***** PROVIDED PASSAGE *****

Also see Sufficient Assumption Questions | Tips and Categorization for more.

Photo by don-piefcone / CC BY-NC-SA 2.0


  1. Could you post assumptions(not justify, the original assumptions)? I know.. I am already getting lots of helpful/useful information for free.. But since I suck so bad in assumptions, kinda feeling desparate..

  2. Hi Steve,

    A friend of mine took an Logic class in college a few years ago and said it was really helpful with translating sentences into conditionals, formal logic chains and their contrapositives. I am now preparing for the LSAT. Do you recommend taking a Logic class in order to build a solid foundation for studying?

  3. HI steve, this sufficient assumption question has me tripped up. Its #17, section two,from the june 2004 lsat(prep test 43)

    please help with the diagramming.
    no small countries....

  4. You wouldn't believe how valuable this post is until you read it after reading logical reasoning bible and the Master the LSAT book. None mention "match the necessary conditions" or make equating so simple. Much appreciated and your blog is fantastic. Keep posting and your credibility will soar.

  5. I think that I'm understanding your explanations of the examples. However, to me some of these assumptions seem to be necessary in order for the conclusion to be drawn, not just sufficient. For instance, in the A --->B and C --->B example that you used, why is C ---> A sufficient, instead of necessary? It seems necessary to me...

  6. Hi,

    I have a question on the LSAT practice test # 30, section 2, question 22. The answer in the practice test indicates it is 'e'. However, I cannot understand why that is so, I would think the answer is 'a'. Please explain this to me, as I am really confused.


  7. I usually don't explain specific LSAT questions on the blog for a variety of reasons. Sorry.

    However, I already explained that one in 5 Hardest LSAT Logical Reasoning Questions.

    Take care!

***** GIVEN INFORMATION *****

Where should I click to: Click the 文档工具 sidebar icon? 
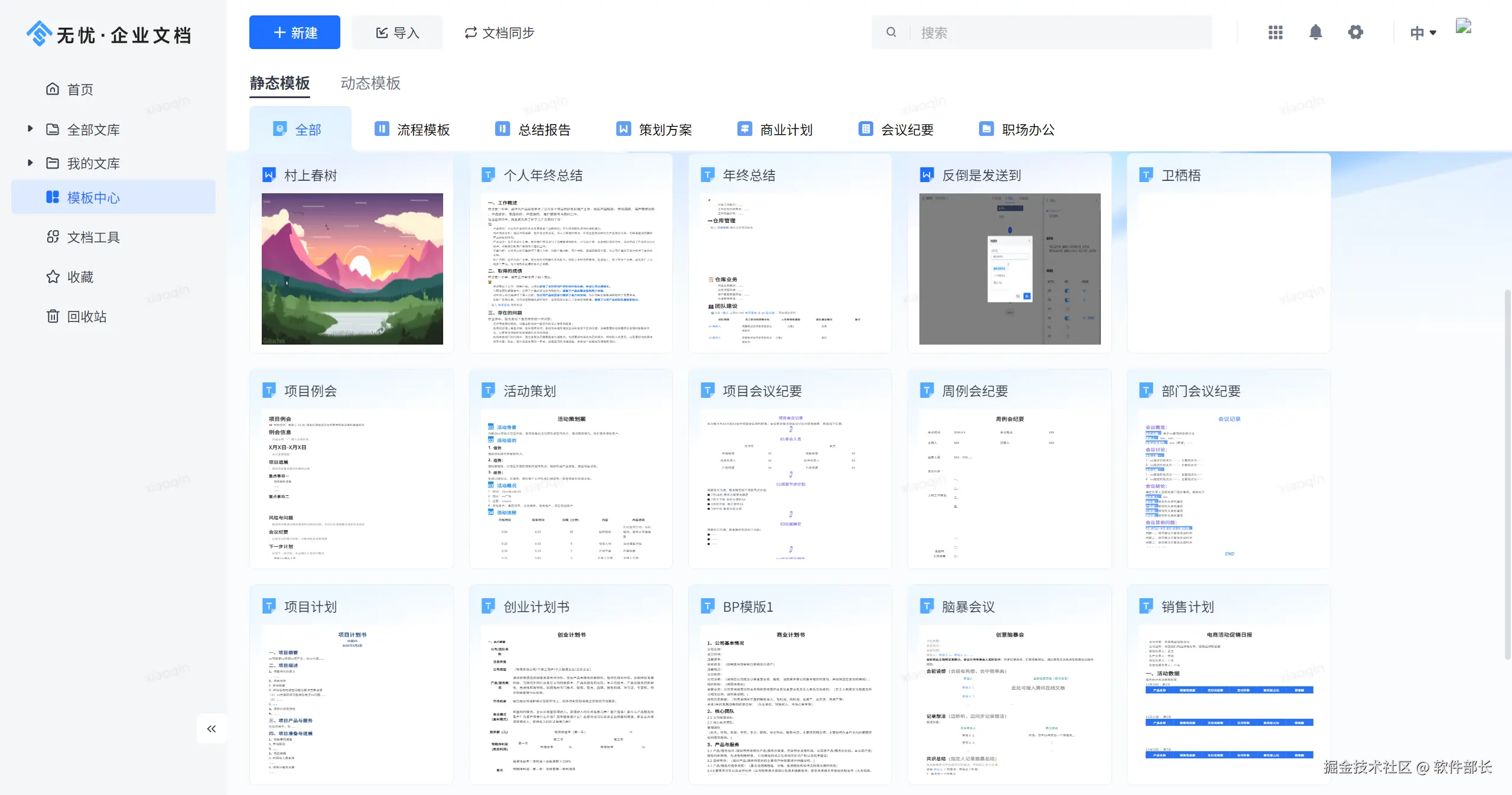click(x=53, y=237)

*****

**WHAT IS REQUIRED**
Update the LSAT comment thread from "I have a question" up to and including "am really confused.", putting "puzzled" in place of "confused".

**EXPECTED OUTPUT**
I have a question on the LSAT practice test # 30, section 2, question 22. The answer in the practice test indicates it is 'e'. However, I cannot understand why that is so, I would think the answer is 'a'. Please explain this to me, as I am really puzzled.